Light up the Night
Posted by Ashley on Feb 01, 2012 | Urban
Everyone needs a light; even if you don't intend to ride at night, we see from cars and motorcycles that even having daylight running lights can help ensure that you are seen. It could be a good idea for cyclists to do the same, even when the days are getting longer. Here are a few tips and suggestions when choosing and owning a bike light:
- Know the law: In Seattle it is required that every rider have a front light that can be seen from a distance of at least five hundred feet in addition to a rear reflector. Many cities and states have their own laws about bike lights, so make sure to know the law in your area.
- Storing lithium-ion rechargeable batteries: If the lighting sustem is not going to be used for several months, there are a couple simple steps you should take to properly store the battery. First, you should charge the battery to approximately 50 percent, then the battery should be charged after every six to eight weeks in storage. Lastly, the headlamp should never be plugged into the battery when storing, as this increases the battery discharge rate and could also result in it accidentally being turned on. Following these simple steps will increase the longevity of the battery pack.
Rechargeable vs. Disposable
Rechargeable lights offer the latest technology and several advantages
- More Lumens: rechargeable lights will offer more lumens (light output), with some models offering upwards of 3,000 lumens. This level of light output is similar to what automobiles offer.
- Batteries: Using rechargeable batteries lessens the impact on the environment. A properly used rechargeable battery pack can last years, versus all the disposable alkaline batteries that end up in landfills.

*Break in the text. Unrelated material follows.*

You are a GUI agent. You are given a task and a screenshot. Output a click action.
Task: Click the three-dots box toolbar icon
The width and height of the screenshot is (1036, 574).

- Serviceable: Most rechargeable lights can be serviced by the manufacturer should the need arise
Given this information, disposable battery-operated bike lights still may be the right fit for some customers.
- Cost: A disposable-battery bike light can cost less than $15
- Ease of use: Typically these lights feature a flash and constant mode, without additional modes. This makes them easy to use.
- Size/Weight: The weight of these bike lights is usually much less than their rechargeable counterparts.